◆ **PROMPT**: Copy out exactly every line from the line containing "The height and width of the screenshot is (720, 960)." until the records below end, inclusive of both boundary lines.

◆ **EXTRACTED RECORDS**:
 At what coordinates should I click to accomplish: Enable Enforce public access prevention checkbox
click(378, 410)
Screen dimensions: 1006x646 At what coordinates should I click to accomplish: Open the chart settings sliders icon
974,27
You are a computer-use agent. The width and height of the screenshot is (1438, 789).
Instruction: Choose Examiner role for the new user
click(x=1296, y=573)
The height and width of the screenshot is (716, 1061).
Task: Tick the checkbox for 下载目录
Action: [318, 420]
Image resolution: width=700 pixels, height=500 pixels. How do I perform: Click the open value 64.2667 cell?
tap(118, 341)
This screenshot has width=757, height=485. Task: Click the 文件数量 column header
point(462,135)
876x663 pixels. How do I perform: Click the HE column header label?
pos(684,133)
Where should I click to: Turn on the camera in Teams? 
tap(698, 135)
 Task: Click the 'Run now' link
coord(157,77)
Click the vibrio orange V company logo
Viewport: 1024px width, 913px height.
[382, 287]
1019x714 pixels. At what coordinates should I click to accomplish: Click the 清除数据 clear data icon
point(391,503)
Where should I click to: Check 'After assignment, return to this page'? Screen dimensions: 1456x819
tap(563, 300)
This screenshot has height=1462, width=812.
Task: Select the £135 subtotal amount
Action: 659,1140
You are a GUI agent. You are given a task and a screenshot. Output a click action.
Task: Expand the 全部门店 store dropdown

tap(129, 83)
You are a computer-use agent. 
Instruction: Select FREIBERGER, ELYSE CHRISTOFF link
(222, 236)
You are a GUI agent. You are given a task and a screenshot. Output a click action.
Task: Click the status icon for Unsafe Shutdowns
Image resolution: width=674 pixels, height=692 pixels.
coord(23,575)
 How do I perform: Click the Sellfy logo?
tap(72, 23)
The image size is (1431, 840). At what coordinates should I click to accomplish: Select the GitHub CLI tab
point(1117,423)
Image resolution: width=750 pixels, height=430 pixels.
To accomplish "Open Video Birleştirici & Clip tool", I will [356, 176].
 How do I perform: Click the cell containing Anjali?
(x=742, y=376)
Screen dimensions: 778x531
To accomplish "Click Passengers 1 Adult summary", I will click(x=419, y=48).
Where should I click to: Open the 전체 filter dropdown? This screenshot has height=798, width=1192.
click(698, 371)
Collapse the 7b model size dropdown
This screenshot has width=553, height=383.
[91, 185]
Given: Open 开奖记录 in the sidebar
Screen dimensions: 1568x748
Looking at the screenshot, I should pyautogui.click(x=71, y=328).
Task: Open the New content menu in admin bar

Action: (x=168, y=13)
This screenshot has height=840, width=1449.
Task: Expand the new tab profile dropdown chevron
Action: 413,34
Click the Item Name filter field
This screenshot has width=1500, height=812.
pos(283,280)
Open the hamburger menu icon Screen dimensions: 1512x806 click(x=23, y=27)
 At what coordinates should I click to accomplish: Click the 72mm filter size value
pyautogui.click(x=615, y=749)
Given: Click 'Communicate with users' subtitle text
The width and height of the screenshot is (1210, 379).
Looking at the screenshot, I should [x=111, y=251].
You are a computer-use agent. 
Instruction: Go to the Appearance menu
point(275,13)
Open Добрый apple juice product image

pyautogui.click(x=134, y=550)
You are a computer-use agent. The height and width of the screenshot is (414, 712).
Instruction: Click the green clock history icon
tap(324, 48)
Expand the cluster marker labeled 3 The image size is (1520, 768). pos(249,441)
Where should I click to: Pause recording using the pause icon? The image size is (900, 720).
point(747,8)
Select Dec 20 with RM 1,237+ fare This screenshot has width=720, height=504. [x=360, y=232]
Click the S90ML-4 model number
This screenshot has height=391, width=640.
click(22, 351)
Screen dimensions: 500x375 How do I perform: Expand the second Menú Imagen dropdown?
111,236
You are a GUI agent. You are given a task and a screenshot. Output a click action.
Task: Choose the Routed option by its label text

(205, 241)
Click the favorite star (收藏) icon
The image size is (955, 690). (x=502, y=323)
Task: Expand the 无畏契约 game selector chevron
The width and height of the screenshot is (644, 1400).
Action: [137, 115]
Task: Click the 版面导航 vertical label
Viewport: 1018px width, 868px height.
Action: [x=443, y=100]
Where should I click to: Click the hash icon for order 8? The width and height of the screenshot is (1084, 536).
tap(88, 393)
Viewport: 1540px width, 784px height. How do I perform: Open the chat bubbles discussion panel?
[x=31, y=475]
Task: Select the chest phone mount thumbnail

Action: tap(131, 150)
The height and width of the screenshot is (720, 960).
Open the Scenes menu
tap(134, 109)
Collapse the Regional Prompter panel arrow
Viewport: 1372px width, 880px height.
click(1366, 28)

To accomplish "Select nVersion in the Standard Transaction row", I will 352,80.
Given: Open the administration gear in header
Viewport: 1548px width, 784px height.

◆ **RESULT OF THIS EXERCISE**:
The height and width of the screenshot is (720, 960).
Open the Scenes menu
tap(134, 109)
Collapse the Regional Prompter panel arrow
Viewport: 1372px width, 880px height.
click(1366, 28)

To accomplish "Select nVersion in the Standard Transaction row", I will 352,80.
Given: Open the administration gear in header
Viewport: 1548px width, 784px height.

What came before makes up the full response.